61. The executive power of the Commonwealth272 is vested in the Queen273, and is exerciseable by the Governor-General273 as the Queen's representative, and extends to the execution and maintenance of this Constitution, and of the laws of the Commonwealth.

CANADA.—The Executive Government and Authority of and over Canada is hereby declared to continue and be vested in the Queen. (B.N.A. Act, 1867, sec. 9.)

HISTORICAL NOTE.—In the Commonwealth Bill of 1891, the substance of this section was contained in clauses 1 and 8 of Chap. II. (Conv. Deb., Syd. (1891) pp. 777–8.)

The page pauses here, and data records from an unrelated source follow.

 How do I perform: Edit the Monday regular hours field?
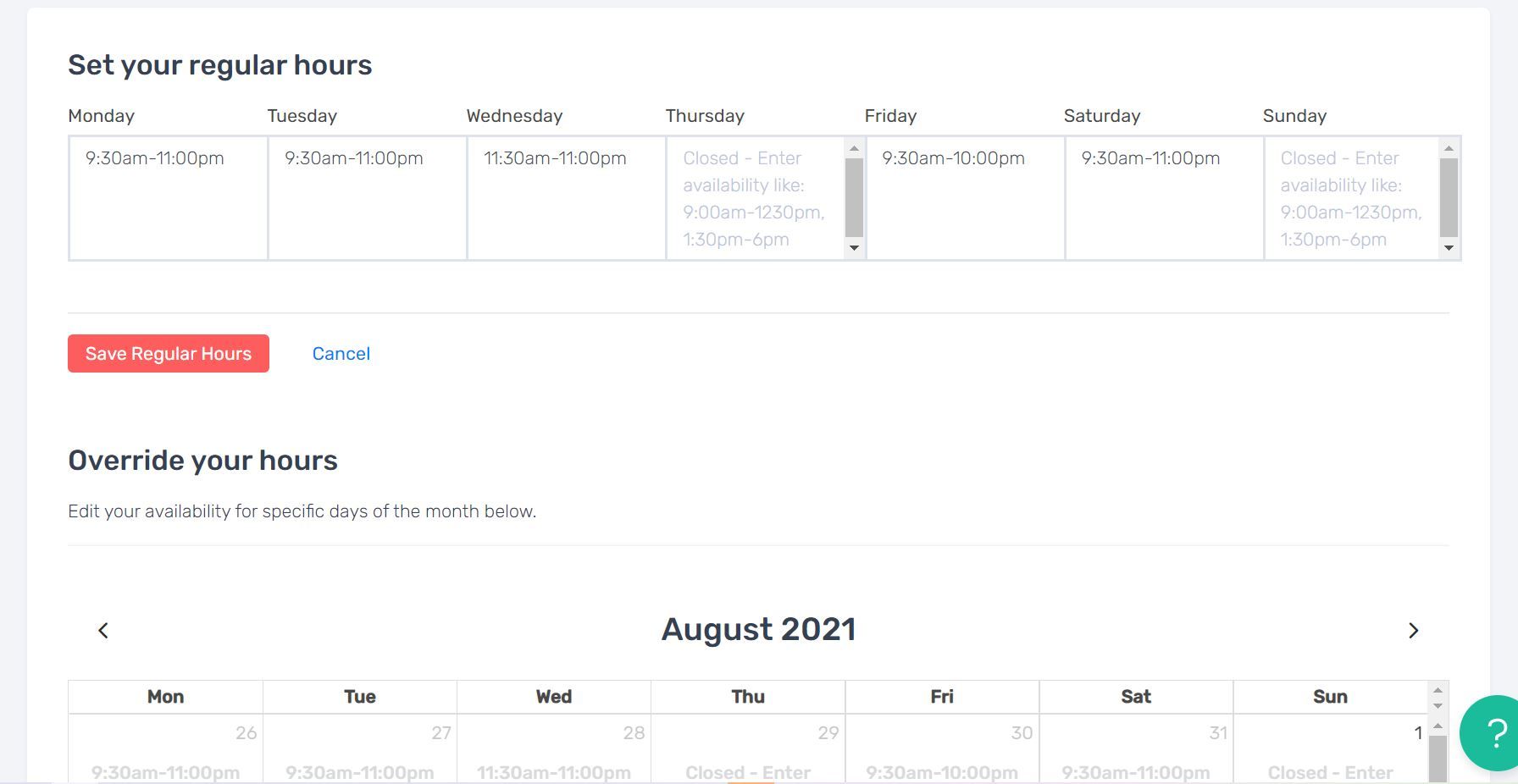tap(168, 198)
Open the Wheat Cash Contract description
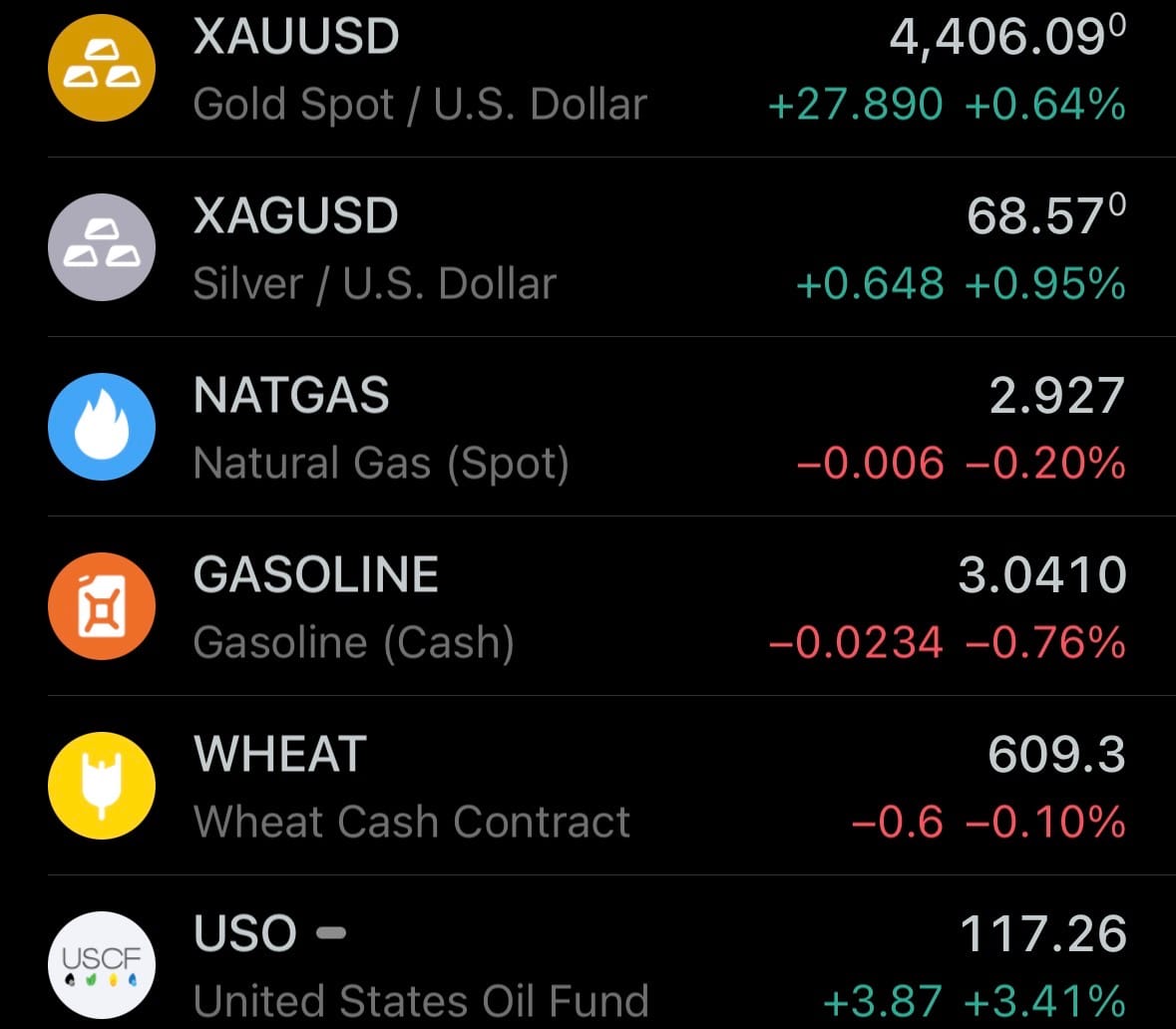 click(412, 822)
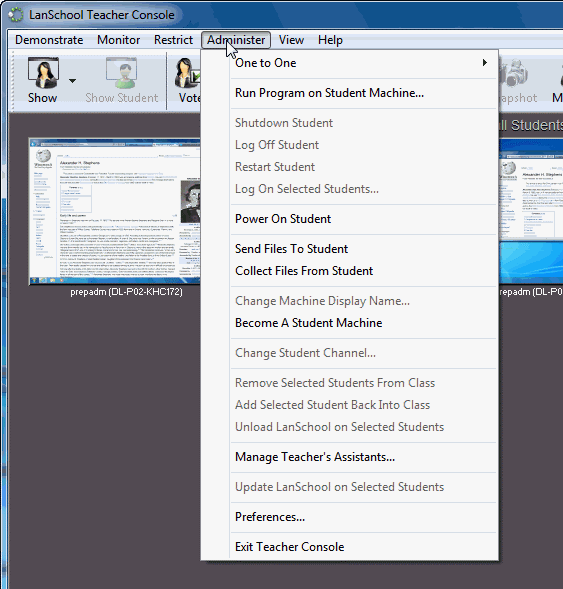Image resolution: width=563 pixels, height=589 pixels.
Task: Open the dropdown arrow beside Show
Action: [72, 80]
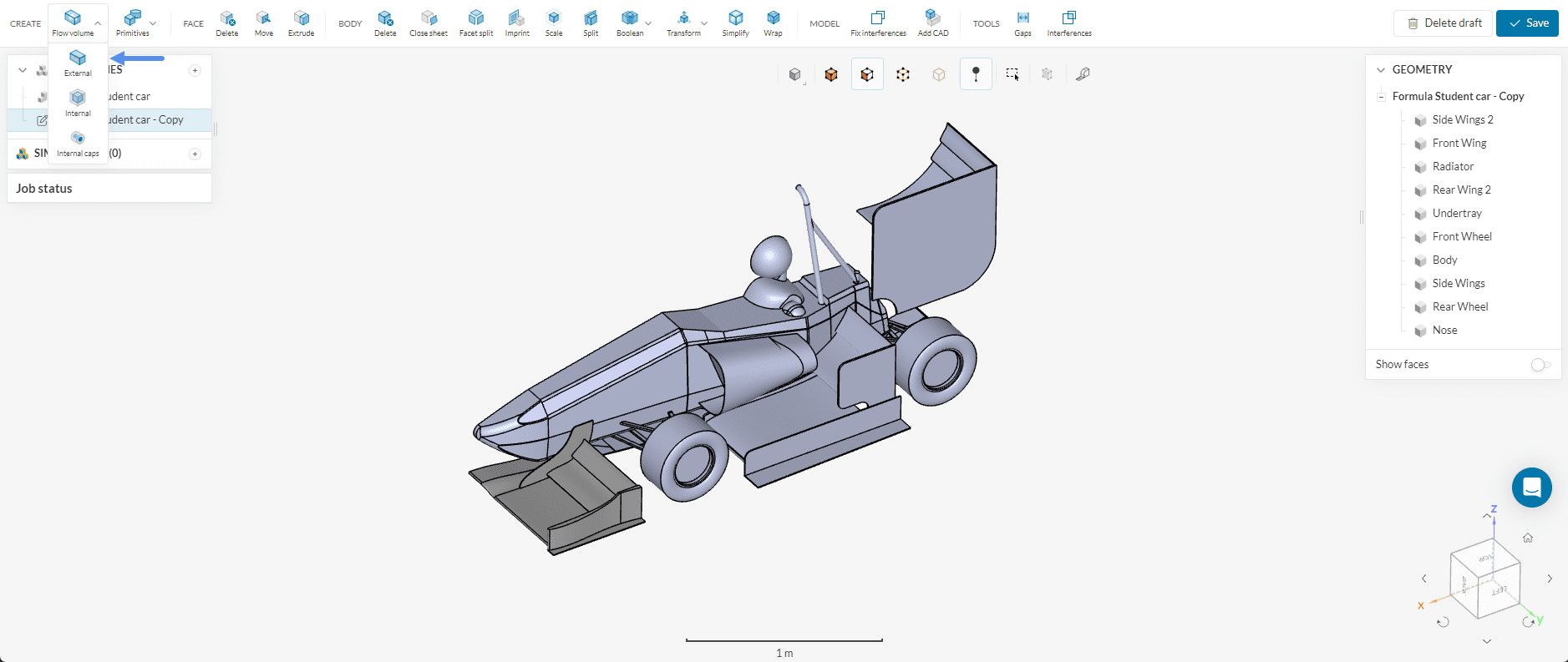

At the Adelaide session, the clauses were introduced in the same form. In Committee, Mr. Reid and Mr. Carruthers suggested adding “in Council” after “Governor-General.” Mr. Reid argued that the prerogative, so far as the colonies were concerned, was limited to the right of assembling, proroguing, and dissolving Parliament, pardoning offenders, issuing proclamations, &c. Executive acts were always done on the advice of the Executive Council; the refusal to receive advice was not an Executive Act at all. Mr. Barton replied that Executive acts were either (1) exercised by prerogative, or (2) statutory. Constitutional practice would prevent the prerogative, except occasionally, being exercised without ministerial advice, and the words were unnecessary and opposed to usage. No amendment was moved. (Conv. Deb., Adel., pp. 908–15.)

At Sydney, Mr. Reid obtained the substitution of “exercisable” for “exercised”—apparently to avoid a direction to the Queen, and make the words declaratory. (Conv. Deb. Syd., p. 782.)

At Melbourne, the words “and authority” (after “power”) were omitted; and after the fourth report the two clauses were condensed into one. (Conv. Deb. Melb. p. 1721.)